I remember as a teenager I always thought everything would be better if I could just be skinny. If I could just lose the weight I would be so happy and everything would be perfect. In my early 20's I finally lost the weight and got very thin. Guess what? I was more miserable then ever. I still had low self esteem and thought I looked bad. Men treated me like a sex object and I didn't know how to handle it. It actually made everything worse.

I eventually started taking steps to loving myself unconditionally. Now I couldn't care less what I weigh and what anybody else thinks about it. I'm healthy and that's what is important to me.
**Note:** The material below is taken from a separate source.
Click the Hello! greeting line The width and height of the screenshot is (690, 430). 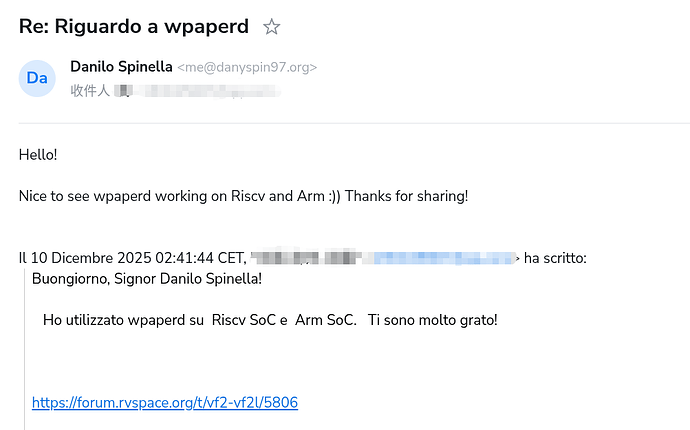pyautogui.click(x=38, y=155)
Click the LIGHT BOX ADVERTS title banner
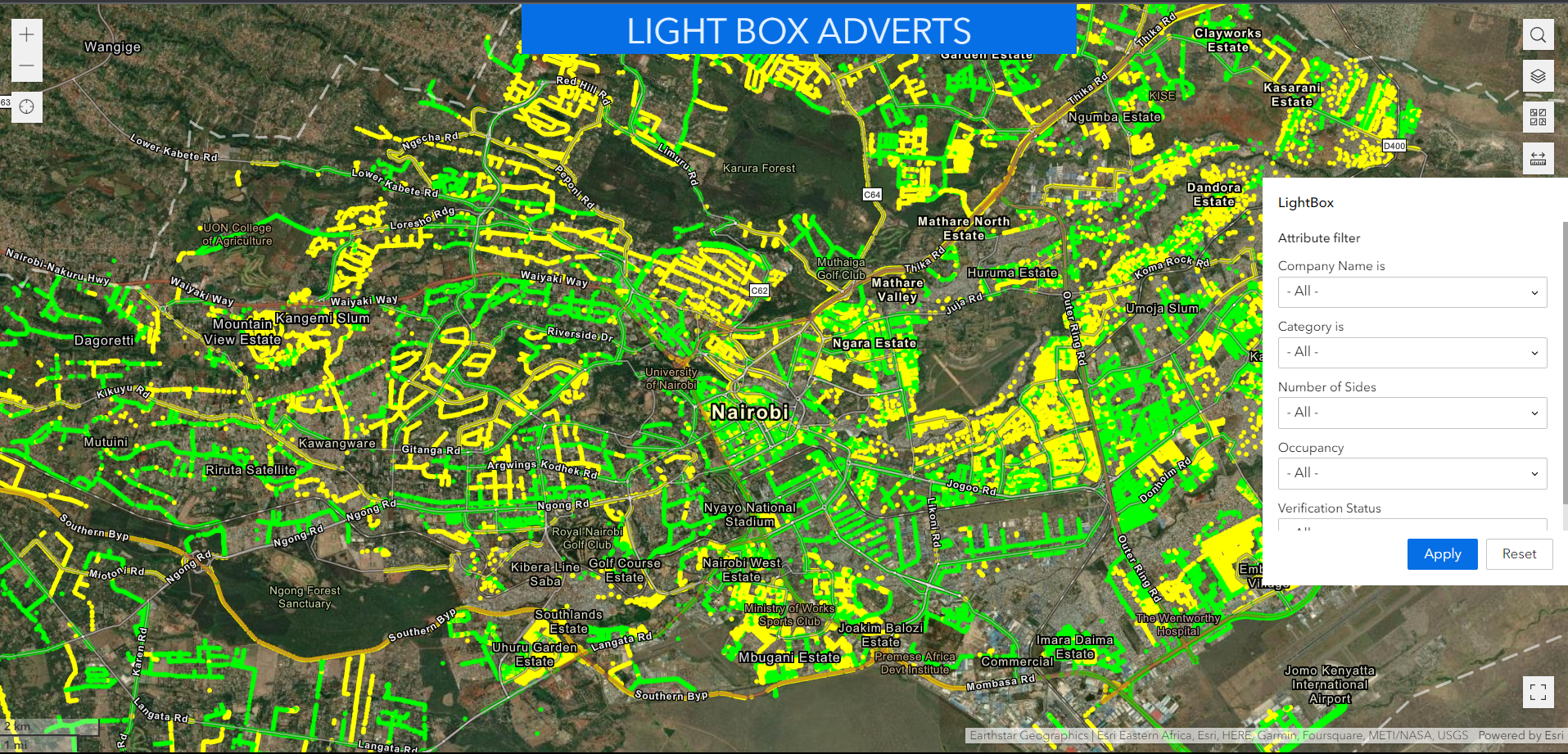 point(798,31)
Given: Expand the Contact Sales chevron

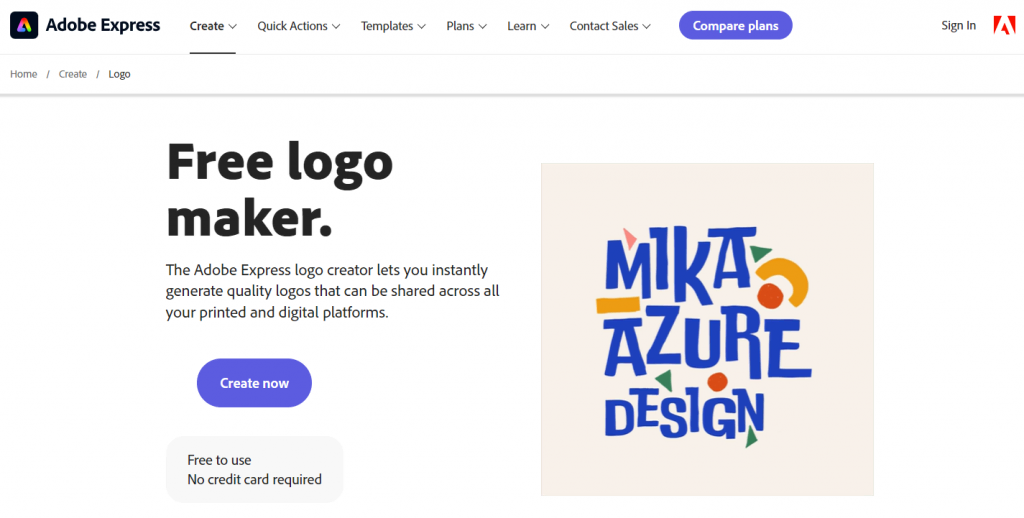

You are on a good path, you exercise and have a healthy life that's all that matters. Tell those skinny chicks to choke on a chocolate and leave you alone!

Shanz
Jul 27, 2007, 12:07 AM
Well I'm not going to lie, a lot of guys like skinny girls... but there's a big portion who don't even care about weight or even looks. My best friends mom is rele pretty but rele big and she has a cute husband who's devoted to her. Truth is if the guy you have in mind can't except you the way you are, then he's not even worth your time. Besides bigger people can get guys. Like mo'nique that famous comedian. She's rele pretty but big 2 and she's proud of it. Don't feel like you have to be like paris hilton to be pretty. Because whether this is what you believe or not, it's the beauty on the inside that matters most.